Na 28 lutego wyznaczony został termin rozprawy Trybunału Konstytucyjnego w pełnym składzie ws. zmiany ustawy o kuratorach sądowych - poinformowano w piątek na stronie TK. Wcześniej - w październiku i listopadzie ub.r. - rozprawy dwukrotnie nie doszły do skutku.

"Rozprawie będzie przewodniczyć prezes TK Julia Przyłębska, która będzie także sędzią sprawozdawcą" - poinformował Trybunał. To pierwsza sprawa wyznaczona na pełny skład TK po powołaniu sędzi Przyłębskiej na funkcję prezesa Trybunału.

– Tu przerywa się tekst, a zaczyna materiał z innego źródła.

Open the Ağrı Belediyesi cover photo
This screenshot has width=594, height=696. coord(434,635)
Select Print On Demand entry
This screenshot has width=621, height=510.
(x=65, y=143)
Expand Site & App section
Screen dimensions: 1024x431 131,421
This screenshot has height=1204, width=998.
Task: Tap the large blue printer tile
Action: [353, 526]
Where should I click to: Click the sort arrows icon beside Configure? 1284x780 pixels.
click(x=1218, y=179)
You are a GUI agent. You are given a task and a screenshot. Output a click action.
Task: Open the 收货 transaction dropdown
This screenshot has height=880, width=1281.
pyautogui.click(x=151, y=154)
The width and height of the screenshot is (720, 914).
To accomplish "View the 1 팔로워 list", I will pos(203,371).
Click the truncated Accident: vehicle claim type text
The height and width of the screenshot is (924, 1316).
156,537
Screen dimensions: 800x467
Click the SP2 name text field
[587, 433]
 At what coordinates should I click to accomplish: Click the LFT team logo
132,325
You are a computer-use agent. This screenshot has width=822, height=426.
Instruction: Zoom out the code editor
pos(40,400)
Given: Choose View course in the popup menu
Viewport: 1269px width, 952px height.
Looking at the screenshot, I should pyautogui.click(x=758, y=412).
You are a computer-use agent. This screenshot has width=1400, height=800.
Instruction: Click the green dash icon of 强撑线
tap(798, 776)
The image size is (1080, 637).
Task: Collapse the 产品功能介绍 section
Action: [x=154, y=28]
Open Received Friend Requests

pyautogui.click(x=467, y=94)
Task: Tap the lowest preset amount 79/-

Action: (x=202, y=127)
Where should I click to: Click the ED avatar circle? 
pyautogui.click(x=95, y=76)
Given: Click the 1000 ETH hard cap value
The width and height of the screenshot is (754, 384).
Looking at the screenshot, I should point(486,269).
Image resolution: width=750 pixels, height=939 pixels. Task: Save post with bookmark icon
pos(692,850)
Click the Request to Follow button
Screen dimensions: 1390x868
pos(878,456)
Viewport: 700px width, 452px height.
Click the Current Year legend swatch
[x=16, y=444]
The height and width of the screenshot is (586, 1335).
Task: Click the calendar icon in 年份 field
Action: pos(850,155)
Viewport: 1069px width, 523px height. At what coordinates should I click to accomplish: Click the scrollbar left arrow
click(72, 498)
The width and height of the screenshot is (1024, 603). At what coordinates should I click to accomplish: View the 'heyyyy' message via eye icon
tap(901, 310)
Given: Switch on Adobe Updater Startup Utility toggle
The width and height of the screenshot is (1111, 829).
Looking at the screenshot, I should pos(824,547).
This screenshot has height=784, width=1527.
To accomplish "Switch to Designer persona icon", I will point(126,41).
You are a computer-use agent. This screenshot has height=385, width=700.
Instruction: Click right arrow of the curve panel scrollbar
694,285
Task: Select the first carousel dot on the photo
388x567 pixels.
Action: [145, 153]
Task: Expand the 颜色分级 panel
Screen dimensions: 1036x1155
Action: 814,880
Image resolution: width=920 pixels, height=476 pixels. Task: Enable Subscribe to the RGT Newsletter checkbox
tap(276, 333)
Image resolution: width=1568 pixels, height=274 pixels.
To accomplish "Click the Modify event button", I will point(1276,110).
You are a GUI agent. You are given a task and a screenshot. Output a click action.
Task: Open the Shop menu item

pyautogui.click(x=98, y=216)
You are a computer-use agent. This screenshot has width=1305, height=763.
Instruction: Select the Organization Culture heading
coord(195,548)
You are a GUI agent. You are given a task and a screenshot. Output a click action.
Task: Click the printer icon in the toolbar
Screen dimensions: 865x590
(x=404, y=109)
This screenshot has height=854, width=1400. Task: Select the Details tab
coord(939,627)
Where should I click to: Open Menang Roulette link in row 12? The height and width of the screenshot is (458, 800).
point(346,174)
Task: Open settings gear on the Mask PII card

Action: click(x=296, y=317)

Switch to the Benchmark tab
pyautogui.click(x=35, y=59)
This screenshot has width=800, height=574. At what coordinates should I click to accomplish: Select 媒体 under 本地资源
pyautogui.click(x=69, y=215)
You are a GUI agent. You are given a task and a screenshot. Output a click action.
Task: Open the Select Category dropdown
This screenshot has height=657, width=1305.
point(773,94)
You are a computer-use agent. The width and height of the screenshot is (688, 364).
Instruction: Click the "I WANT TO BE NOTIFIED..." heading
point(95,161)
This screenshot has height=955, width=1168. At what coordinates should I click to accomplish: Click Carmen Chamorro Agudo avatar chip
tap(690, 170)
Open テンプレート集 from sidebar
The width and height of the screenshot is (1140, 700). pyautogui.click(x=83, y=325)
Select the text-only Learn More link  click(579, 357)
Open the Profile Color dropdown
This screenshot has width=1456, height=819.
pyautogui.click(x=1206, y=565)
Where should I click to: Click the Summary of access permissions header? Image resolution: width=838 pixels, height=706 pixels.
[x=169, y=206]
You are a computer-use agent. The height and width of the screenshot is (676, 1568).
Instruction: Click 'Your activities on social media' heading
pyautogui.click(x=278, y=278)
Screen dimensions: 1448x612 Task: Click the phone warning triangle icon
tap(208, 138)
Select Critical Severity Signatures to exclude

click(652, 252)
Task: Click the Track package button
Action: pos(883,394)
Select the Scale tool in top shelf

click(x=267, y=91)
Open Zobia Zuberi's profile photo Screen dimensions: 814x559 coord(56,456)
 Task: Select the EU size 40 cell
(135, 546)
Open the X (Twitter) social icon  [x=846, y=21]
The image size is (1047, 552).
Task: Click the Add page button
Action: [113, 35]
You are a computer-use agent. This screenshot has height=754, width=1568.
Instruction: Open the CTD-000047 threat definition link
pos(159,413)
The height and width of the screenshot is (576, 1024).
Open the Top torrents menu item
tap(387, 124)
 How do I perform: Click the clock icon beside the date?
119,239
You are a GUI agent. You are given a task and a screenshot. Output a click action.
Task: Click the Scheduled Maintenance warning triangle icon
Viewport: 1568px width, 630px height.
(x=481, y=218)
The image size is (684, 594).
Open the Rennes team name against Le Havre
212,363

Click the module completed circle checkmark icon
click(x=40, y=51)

Chodzi o nowelizację, która miała określić zasady tworzenia sekretariatów kuratorskich przy sądach. Prezydent Andrzej Duda skierował ją do TK - przed podpisaniem - w sierpniu 2015 r.

Po raz pierwszy rozprawę w tej sprawie odroczono 25 października. TK podjął wówczas taką decyzję z powodu nieobecności przedstawiciela prezydenta. "Pan prezydent nie wysłał swojego przedstawiciela, gdyż ta sprawa powinna być rozpatrywana w pełnym składzie Trybunału Konstytucyjnego. Tymczasem ówczesny prezes Andrzej Rzepliński podjął bezprawną decyzję o niedopuszczaniu do orzekania trzech sędziów: Henryka Ciocha, Lecha Morawskiego i Mariusza Muszyńskiego" - informował wówczas szef biura prasowego Kancelarii Prezydenta Marek Magierowski.

"Nieobecność przedstawiciela prezydenta uniemożliwiła nam wydanie wyroku, natomiast w interesie publicznym jest niewątpliwie, aby taki wyrok zapadł. W przeciwnym razie ta ustawa będzie dalej pozostawała w zawieszeniu" - mówił w listopadzie zeszłego roku wiceprezes TK Stanisław Biernat.

Kolejny termin rozprawy Trybunał wyznaczył na 29 listopada. Wówczas - jak informował TK dzień przed zaplanowanym terminem - rozprawę odwołano w związku z "niedyspozycją zdrowotną" sędzi sprawozdawcy Julii Przyłębskiej.

W sprawie chodzi o sposób uchwalenia nowelizacji ustawy o kuratorach sądowych i prawidłowość rozpatrzenia przez Sejm poprzedniej kadencji poprawek Senatu do tej ustawy. W uzasadnieniu wniosku prezydent wskazał, iż analiza przebiegu procedury ustawodawczej w zakresie trybu rozpatrzenia przez Sejm poprawek senackich do przedmiotowej ustawy wzbudziła poważne zastrzeżenia co do dochowania konstytucyjnych standardów procesu legislacyjnego. (PAP)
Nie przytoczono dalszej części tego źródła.